Here’s a question for you: If $500 was automatically deposited into your bank account every day without fail, no matter what…would you go to work?
Let’s face it: A lot of the things we ask our dogs to do are like work for them. Sitting and lying down on cue aren’t exactly up there on the “fun for dogs” scale. And what about holding a stay while a super-awesome visitor comes in the front door? Or running away from a squirrel to come to you? Or walking on a loose leash while ignoring all the tantalizing odors drifting every which way? This is tough stuff!
Getting the behaviors we want from our dogs requires motivation. We have to make it worth their while, especially as the distractions ramp up. So, how can we make sure that what our dogs want matches up with our expectations? What do we have in our toolbox to motivate our best friends?
There are lots of things our dogs love – toys, play, their favorite people (us!), and the chance to do normal doggie activities like sniffing and chasing critters. But by far the easiest reward to harness in training is food.
All (healthy!) dogs are motivated by food. As the fantastic trainer Jean Donaldson likes to point out, if they weren’t interested in food at all, they’d starve themselves to death. Food rewards are quick and simple, and they make training fun for you and your canine buddy. What could be better?

**Recorded data**:
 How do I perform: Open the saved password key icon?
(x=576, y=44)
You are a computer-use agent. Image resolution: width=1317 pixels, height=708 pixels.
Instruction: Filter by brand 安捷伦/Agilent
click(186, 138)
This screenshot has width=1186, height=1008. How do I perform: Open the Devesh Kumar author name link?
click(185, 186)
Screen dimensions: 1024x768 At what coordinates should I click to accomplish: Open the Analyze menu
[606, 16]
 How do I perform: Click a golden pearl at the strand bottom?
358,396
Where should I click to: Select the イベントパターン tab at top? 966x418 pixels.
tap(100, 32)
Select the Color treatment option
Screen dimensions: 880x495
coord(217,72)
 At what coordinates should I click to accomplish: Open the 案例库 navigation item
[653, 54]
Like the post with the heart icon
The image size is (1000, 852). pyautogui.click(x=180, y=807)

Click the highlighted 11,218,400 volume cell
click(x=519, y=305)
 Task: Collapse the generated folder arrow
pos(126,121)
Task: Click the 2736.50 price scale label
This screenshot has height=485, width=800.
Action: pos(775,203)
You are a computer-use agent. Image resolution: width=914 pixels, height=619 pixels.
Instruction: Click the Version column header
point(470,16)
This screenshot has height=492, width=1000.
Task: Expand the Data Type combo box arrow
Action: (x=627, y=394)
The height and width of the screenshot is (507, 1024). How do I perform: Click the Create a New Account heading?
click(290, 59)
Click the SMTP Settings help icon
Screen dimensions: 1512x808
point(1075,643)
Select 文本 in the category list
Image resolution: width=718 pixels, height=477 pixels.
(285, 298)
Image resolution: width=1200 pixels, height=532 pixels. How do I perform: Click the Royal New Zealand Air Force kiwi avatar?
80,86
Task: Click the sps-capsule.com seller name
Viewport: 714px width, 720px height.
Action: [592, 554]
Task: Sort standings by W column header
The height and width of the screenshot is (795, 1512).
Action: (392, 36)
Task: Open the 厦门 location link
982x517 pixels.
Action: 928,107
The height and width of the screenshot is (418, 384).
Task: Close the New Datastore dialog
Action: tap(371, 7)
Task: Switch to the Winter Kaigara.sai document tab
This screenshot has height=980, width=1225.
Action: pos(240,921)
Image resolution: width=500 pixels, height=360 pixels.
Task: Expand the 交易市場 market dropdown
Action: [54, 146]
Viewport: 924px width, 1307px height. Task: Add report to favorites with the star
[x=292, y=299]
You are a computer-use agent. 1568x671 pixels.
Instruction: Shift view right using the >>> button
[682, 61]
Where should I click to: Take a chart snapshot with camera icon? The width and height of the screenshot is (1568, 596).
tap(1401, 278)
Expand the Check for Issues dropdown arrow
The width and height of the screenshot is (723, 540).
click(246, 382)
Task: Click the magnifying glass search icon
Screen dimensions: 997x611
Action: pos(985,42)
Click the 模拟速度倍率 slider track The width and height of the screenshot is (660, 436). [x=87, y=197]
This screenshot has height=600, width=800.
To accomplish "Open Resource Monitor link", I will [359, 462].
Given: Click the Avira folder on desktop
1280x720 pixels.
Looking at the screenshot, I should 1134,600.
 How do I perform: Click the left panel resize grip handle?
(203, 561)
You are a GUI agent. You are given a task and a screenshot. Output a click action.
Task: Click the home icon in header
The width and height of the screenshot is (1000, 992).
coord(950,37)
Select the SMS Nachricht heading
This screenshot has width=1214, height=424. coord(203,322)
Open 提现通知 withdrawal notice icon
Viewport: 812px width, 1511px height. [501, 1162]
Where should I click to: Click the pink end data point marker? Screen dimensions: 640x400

**Exercise directions**: Decide whether each statement below agrees with the dog-training text, answering yes or no and quoting the deciding words from the text. 1. Food is the easiest reward to harness in training. 2. Sitting and lying down on cue rank high on the "fun for dogs" scale. 3. Jean Donaldson points out that dogs with no interest in food would starve themselves to death.

**Exercise answer**:
1. Yes: "But by far the easiest reward to harness in training is food."
2. No: "Sitting and lying down on cue aren’t exactly up there on the “fun for dogs” scale."
3. Yes: "As the fantastic trainer Jean Donaldson likes to point out, if they weren’t interested in food at all, they’d starve themselves to death."